▶ Aufgabenstellung:
Ordne die Zeilen von der Zeile mit „Image resolution: width=1512“ bis zur Zeile mit „pyautogui.click(x=632, y=434)“, beide einschließlich, als Markdown-Tabelle mit den Spalten „Nr.“ und „Eintrag“ an. Leerzeilen entfallen.

── Zu verarbeitende Daten

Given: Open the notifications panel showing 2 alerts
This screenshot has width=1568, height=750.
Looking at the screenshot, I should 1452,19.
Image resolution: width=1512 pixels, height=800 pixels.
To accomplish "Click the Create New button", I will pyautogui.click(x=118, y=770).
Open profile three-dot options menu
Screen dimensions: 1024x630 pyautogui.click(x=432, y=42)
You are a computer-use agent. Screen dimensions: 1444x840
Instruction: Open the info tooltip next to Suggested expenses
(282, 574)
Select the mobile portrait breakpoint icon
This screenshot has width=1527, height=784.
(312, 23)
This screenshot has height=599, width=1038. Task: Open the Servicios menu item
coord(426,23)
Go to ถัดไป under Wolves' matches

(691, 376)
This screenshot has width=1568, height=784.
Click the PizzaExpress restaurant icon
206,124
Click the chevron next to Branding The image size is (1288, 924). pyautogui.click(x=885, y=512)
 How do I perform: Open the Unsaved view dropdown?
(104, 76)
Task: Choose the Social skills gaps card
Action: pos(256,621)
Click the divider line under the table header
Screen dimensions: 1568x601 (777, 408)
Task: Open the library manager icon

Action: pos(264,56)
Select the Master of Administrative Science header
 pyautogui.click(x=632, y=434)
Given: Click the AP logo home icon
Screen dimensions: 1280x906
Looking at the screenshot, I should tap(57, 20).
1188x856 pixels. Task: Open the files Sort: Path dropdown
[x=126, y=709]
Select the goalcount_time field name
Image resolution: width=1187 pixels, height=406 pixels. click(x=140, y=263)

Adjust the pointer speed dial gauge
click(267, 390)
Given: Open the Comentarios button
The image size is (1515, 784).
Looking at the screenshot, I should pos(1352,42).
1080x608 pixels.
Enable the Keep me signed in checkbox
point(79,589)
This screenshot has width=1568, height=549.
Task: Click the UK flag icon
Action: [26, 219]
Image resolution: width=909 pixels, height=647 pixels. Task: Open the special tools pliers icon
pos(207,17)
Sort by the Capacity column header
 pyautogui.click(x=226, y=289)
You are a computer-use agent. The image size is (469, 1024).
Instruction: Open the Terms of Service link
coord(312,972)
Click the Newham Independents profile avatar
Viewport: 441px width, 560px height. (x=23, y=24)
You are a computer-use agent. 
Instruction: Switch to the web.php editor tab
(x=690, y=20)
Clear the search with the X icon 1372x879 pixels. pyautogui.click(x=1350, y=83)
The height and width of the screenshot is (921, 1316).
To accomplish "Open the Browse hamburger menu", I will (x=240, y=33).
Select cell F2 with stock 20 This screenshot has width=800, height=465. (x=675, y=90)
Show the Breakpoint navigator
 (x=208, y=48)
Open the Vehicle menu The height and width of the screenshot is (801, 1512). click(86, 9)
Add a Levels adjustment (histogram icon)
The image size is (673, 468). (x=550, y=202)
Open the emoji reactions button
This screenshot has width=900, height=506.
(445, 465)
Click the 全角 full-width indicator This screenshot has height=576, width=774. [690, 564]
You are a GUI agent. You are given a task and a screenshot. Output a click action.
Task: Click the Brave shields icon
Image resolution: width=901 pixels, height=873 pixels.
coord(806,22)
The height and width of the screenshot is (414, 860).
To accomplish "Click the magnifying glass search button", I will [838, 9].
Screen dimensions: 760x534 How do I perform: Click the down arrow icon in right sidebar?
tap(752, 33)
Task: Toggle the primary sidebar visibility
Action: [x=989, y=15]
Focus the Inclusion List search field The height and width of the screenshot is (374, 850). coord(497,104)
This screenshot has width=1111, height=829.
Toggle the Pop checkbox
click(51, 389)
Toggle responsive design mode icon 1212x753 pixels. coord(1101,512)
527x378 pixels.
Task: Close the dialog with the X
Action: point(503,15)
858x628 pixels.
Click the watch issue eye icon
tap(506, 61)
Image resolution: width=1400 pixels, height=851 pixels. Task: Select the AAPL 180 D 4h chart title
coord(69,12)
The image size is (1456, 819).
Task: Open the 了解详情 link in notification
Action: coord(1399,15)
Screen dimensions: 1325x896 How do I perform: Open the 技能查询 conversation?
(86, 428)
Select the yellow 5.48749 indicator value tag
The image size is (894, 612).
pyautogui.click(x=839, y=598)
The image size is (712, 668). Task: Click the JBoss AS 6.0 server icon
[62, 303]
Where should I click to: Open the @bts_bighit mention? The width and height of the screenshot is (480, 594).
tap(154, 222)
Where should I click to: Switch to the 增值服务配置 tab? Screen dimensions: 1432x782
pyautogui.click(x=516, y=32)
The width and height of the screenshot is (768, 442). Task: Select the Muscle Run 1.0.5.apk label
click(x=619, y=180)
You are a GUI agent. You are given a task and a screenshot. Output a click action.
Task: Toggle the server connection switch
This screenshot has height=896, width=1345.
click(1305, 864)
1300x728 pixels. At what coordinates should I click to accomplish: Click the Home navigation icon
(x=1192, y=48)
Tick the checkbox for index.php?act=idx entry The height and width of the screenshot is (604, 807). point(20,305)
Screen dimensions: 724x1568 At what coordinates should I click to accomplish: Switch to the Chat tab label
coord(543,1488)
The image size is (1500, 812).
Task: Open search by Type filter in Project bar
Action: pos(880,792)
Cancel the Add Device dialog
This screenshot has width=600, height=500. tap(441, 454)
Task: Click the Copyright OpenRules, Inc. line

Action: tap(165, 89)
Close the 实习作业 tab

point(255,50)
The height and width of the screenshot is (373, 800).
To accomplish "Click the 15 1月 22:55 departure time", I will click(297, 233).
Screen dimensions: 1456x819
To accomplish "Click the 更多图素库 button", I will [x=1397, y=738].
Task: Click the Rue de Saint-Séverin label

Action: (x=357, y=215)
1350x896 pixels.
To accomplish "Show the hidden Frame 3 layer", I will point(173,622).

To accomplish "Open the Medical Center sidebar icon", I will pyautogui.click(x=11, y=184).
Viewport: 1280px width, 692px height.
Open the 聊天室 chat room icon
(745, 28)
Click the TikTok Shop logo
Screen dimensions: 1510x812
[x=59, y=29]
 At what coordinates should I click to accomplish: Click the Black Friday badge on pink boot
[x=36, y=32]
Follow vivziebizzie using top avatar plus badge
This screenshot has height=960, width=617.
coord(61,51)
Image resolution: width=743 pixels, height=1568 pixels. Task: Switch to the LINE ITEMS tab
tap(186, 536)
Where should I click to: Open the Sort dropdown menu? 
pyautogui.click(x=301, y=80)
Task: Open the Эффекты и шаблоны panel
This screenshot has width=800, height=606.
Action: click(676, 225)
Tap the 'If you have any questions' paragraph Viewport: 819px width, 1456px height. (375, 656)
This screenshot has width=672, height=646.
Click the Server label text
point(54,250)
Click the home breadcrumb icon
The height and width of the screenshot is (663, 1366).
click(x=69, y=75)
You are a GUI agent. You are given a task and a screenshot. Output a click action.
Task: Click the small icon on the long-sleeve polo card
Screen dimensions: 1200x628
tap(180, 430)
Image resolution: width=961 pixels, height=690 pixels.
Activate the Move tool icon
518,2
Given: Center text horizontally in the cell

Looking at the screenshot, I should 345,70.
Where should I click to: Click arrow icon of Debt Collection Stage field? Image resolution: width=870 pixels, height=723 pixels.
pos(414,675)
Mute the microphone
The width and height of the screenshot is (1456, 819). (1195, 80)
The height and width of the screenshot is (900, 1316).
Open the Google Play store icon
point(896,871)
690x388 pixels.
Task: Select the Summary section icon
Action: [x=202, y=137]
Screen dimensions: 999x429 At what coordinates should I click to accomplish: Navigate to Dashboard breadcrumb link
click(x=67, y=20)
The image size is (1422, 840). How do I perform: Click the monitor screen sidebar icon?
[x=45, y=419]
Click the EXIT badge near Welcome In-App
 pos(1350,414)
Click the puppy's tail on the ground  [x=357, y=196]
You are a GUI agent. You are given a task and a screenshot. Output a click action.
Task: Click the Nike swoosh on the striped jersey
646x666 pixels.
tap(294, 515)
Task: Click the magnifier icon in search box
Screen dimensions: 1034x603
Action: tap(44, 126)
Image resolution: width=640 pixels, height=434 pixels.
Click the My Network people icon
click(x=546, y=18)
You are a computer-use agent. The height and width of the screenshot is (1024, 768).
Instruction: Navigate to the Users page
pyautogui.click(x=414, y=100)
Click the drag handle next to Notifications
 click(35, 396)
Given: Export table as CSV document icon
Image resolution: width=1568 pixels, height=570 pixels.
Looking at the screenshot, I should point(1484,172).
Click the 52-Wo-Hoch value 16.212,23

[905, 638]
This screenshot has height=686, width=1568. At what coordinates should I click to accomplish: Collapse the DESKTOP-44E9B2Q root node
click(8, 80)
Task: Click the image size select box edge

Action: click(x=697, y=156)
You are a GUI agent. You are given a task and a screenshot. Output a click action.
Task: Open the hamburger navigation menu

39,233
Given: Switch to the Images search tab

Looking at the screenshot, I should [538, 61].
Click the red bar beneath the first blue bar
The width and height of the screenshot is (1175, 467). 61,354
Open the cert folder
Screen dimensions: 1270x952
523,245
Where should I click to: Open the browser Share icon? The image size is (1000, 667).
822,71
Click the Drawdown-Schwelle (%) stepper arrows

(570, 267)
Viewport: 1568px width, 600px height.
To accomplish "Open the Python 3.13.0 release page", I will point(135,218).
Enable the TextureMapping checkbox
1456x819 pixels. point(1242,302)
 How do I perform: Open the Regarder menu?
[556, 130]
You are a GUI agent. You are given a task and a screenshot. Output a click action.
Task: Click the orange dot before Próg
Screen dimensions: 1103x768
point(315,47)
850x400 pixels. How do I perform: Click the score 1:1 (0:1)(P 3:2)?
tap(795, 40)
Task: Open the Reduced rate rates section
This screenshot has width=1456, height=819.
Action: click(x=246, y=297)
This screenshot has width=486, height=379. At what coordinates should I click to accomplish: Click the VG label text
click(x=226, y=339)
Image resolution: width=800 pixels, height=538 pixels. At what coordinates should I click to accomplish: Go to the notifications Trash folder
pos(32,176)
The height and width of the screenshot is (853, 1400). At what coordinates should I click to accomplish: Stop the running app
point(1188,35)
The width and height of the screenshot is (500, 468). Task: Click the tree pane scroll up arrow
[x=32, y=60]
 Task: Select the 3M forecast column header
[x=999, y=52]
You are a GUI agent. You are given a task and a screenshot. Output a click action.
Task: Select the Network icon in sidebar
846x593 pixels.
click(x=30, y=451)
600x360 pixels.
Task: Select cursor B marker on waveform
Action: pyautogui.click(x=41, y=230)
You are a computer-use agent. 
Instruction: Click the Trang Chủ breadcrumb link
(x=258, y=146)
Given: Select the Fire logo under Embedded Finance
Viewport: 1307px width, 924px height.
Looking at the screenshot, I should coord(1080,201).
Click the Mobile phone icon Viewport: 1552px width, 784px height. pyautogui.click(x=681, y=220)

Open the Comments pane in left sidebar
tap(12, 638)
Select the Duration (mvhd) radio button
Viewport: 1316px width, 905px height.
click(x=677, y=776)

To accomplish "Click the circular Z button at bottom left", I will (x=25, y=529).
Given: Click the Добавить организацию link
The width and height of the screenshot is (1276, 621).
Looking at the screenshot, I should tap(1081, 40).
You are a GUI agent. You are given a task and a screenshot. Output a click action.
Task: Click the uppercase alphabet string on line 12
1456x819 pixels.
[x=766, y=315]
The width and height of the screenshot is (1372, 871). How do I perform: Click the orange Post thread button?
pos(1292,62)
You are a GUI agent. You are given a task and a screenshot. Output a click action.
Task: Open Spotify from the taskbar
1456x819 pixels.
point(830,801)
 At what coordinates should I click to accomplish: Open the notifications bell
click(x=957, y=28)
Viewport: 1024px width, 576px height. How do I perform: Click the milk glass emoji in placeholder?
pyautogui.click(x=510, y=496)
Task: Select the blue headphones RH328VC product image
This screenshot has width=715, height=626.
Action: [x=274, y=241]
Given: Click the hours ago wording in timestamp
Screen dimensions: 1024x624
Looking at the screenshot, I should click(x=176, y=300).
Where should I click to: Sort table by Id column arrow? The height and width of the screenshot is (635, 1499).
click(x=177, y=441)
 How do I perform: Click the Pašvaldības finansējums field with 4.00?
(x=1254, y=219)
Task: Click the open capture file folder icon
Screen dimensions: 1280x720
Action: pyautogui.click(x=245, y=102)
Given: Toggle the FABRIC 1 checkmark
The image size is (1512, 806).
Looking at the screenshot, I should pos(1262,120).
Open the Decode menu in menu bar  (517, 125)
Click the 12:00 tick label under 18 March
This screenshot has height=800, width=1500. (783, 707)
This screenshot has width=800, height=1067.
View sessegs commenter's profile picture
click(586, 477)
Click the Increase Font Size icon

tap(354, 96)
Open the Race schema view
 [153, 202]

────

▶ Fertige Lösung:
| Nr. | Eintrag |
|---|---|
| 1 | Image resolution: width=1512 pixels, height=800 pixels. |
| 2 | To accomplish "Click the Create New button", I will pyautogui.click(x=118, y=770). |
| 3 | Open profile three-dot options menu |
| 4 | Screen dimensions: 1024x630 pyautogui.click(x=432, y=42) |
| 5 | You are a computer-use agent. Screen dimensions: 1444x840 |
| 6 | Instruction: Open the info tooltip next to Suggested expenses |
| 7 | (282, 574) |
| 8 | Select the mobile portrait breakpoint icon |
| 9 | This screenshot has width=1527, height=784. |
| 10 | (312, 23) |
| 11 | This screenshot has height=599, width=1038. Task: Open the Servicios menu item |
| 12 | coord(426,23) |
| 13 | Go to ถัดไป under Wolves' matches |
| 14 | (691, 376) |
| 15 | This screenshot has width=1568, height=784. |
| 16 | Click the PizzaExpress restaurant icon |
| 17 | 206,124 |
| 18 | Click the chevron next to Branding The image size is (1288, 924). pyautogui.click(x=885, y=512) |
| 19 |  How do I perform: Open the Unsaved view dropdown? |
| 20 | (104, 76) |
| 21 | Task: Choose the Social skills gaps card |
| 22 | Action: pos(256,621) |
| 23 | Click the divider line under the table header |
| 24 | Screen dimensions: 1568x601 (777, 408) |
| 25 | Task: Open the library manager icon |
| 26 | Action: pos(264,56) |
| 27 | Select the Master of Administrative Science header |
| 28 |  pyautogui.click(x=632, y=434) |